# [WHAT IS EXPECTED]
Only the lines holding "will" are wanted here; copy each from the listing.

# [DATA FOR PROCESSING]

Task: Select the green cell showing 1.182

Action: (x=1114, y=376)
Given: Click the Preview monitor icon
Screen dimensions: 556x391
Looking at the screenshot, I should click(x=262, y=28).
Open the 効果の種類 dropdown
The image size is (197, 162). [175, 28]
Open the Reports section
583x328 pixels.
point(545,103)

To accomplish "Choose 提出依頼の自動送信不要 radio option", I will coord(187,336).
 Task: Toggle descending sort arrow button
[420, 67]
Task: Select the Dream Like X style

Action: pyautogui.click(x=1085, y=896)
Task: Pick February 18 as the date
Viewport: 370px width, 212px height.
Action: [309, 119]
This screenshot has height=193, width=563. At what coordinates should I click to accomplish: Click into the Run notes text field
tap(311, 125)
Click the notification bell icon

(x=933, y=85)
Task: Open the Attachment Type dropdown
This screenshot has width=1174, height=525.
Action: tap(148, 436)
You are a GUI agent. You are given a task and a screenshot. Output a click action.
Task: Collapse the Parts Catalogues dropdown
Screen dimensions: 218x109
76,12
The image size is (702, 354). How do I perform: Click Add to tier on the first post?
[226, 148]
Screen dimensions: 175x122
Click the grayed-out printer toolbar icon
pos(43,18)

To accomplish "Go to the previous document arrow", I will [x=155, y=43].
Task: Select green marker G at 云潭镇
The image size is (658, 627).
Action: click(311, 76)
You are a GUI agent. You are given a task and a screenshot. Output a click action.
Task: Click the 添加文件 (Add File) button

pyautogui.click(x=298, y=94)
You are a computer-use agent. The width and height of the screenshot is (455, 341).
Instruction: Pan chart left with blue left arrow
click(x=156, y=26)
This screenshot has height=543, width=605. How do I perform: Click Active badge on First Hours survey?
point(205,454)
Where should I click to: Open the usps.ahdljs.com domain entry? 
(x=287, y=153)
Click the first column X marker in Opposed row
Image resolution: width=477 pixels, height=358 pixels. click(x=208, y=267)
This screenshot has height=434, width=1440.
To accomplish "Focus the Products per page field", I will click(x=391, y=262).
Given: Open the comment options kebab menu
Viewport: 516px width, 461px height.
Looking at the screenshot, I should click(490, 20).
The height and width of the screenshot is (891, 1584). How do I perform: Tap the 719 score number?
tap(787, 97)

# [SOLUTION TO THE PROBLEM]
To accomplish "Choose 提出依頼の自動送信不要 radio option", I will coord(187,336).
To accomplish "Go to the previous document arrow", I will [x=155, y=43].
To accomplish "Focus the Products per page field", I will click(x=391, y=262).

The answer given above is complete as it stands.